La transformation que la planète vit aujourd’hui et conséquemment les transformations par lesquelles passe l’éducation a été préparée depuis longtemps et particulièrement dans les années soixante du 20ème siècle, période que je considère avoir également été celle de ma préparation en tant qu’éducatrice biocentrique. J’entre dans le nouveau millénaire avec optimise et disposée à apprendre chaque fois plus avec les enfants, à vivre la joie dans l’éducation, me souvenant de Ruben Alves : « Le maître naît de l’exubérance de la joie. Et, c’est pour cela même que quand ils sont interrogés sur leur profession, les professeurs devraient avoir le courage de donner une réponse absurde : - je suis un berger de joie… mais, il est clair que seuls leurs élèves pourraient vérifier la véracité de leur déclaration… »  Je souhaite cultiver la joie et l’éveiller chez mes élèves parfois  pas habitués du tout à l’expérimenter.

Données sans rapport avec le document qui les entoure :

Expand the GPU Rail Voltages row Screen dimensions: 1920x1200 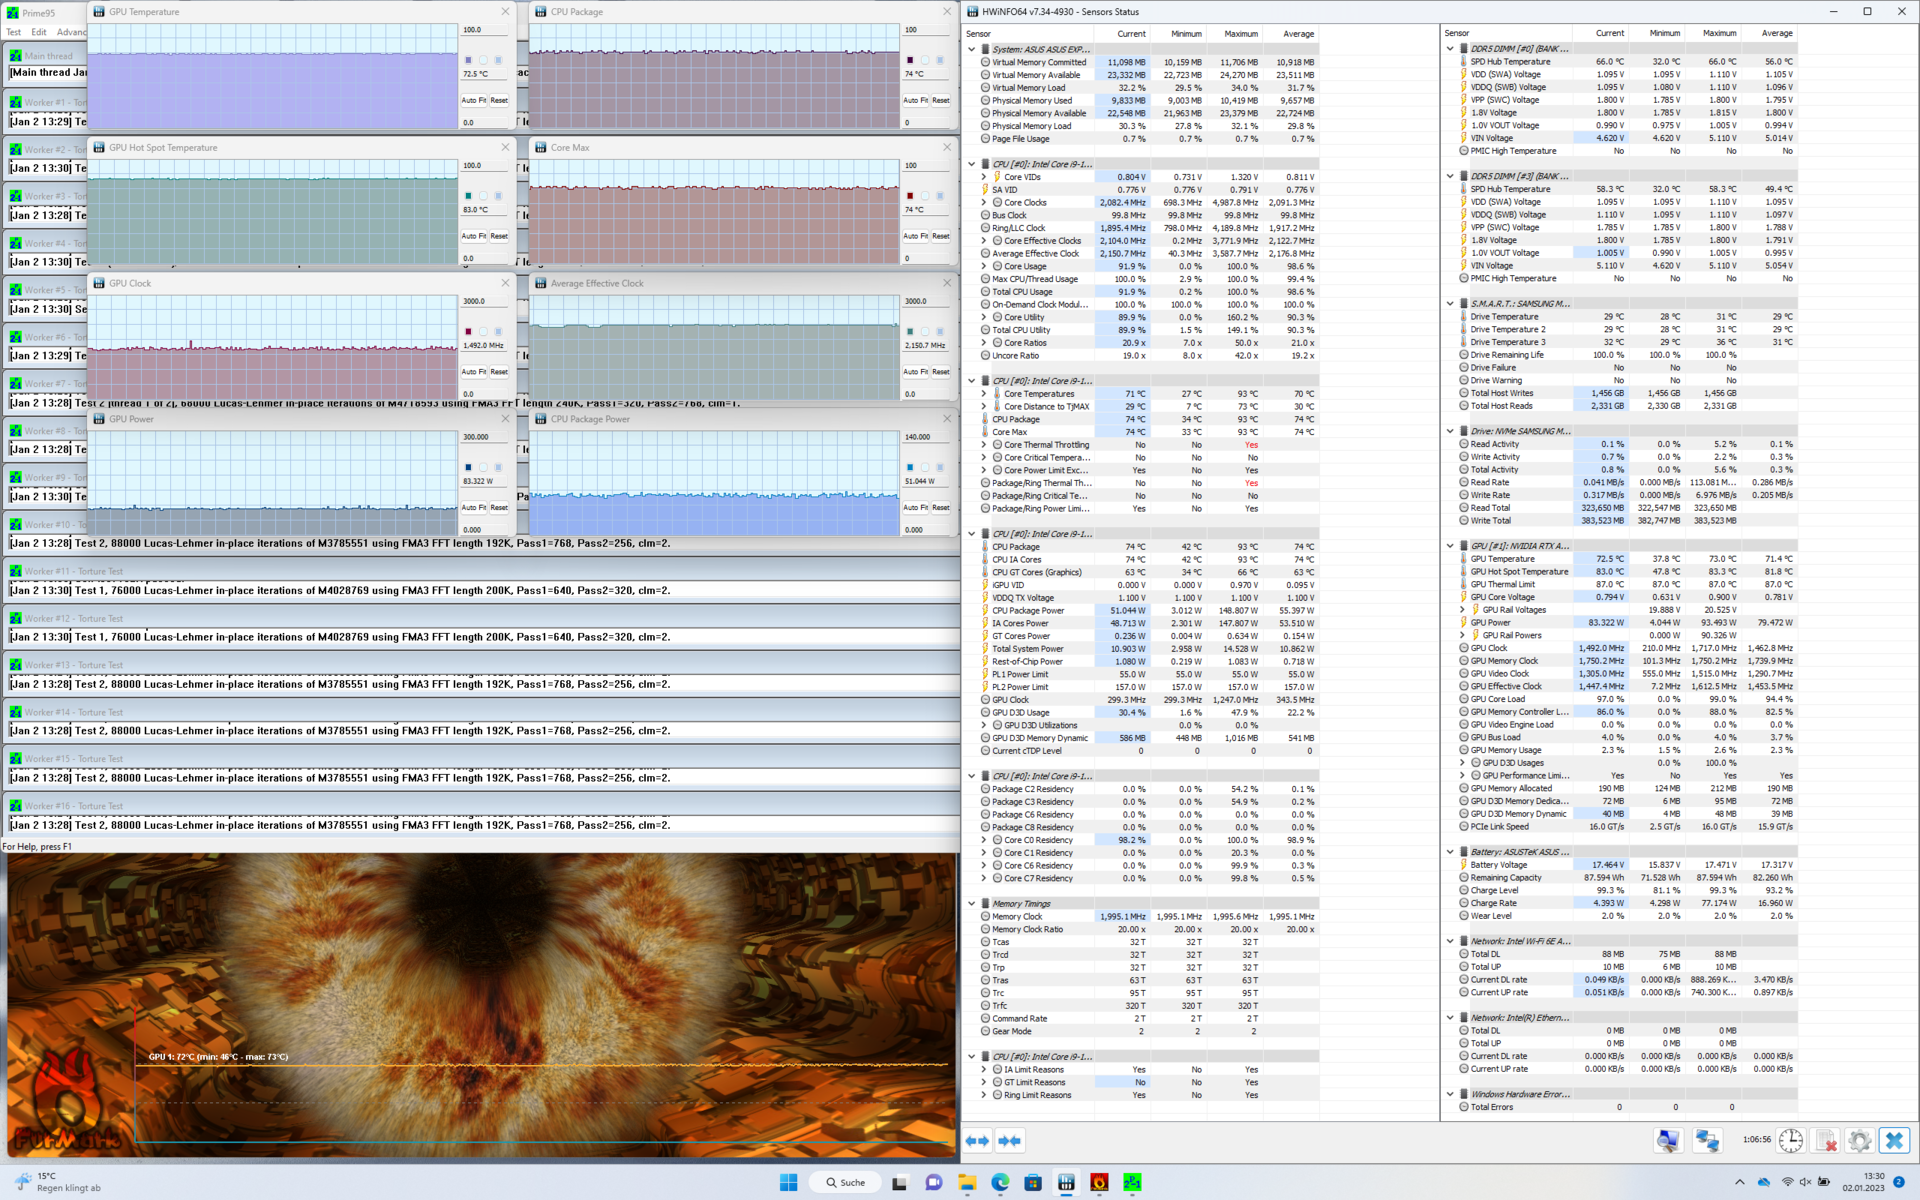[1462, 610]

J’aimerais leur dire et à moi aussi que la joie est la plus grande manifestation de l’amour de la vie.

 

Je comprends que la viabilité de l’application pratique de cette approche psychologique est directement liée au changement d’attitude de la part des éducateurs, étant entendu que nous ne considérons pas ici que les professeurs mais tous ceux qui luttent avec les actions humaines ; en ce sens, l’éducation biocentrique suggère une attitude critique et bienveillante permanente dans sa pratique quotidienne au travers d’une simple question : « Mon attitude est-elle en train de générer de la vie ? » Elle suggère aussi de systématiser sa pratique pédagogique dans une perspective affectivo-critique, en intégrant la pensée, le sentir et l’action en une seule totalité allant dans le sens de l’auto-transformation et de la transformation solidaire de la réalité sociale.

 

Par l’éducation biocentrique, nous souhaitons récupérer le plaisir dans l’activité intellectuelle, la passion pour les sciences, l’action créative et poétique, le dialogue critique et le lien amoureux dans le quotidien de l’élève et de l’éducateur. Quand nous arriverons à une éducation ludique entre la théorie et la pratique au travers de la méthodologie réflexivo-vivencielle, nous aurons établi le chemin de la formation intégrale et complète de l’éducateur en recherche d’une éducation transcendante dans laquelle on perçoit l’autre côté de la réalité en pouvant capter la profondeur de la vie en union et réunion  avec le système vivant qui forme la grande trame de la vie. Notre engagement a toujours été de former des éducateurs d’une manière plus large en considérant toutes les dimensions de l’existence humaine, les aidant à conscientiser leur tâche en tant que sujets actifs et créatifs dans leur processus d’auto-transformation et de transformation de la réalité, en éveillant chez eux la conscience et la dignité en tant que personne humaine et en développant le sentiment d’engagement, de solidarité avec l’humanité et avec la planète. Cette conscience implique un changement d’attitude et de comportement en lien avec soi-même, avec l’autre et avec le monde. Elle implique aussi la découverte de sa valeur en tant qu’être historique. Que notre action pédagogique soit un instrument de notre libération car nous sommes fruits de notre propre histoire, de nos décisions.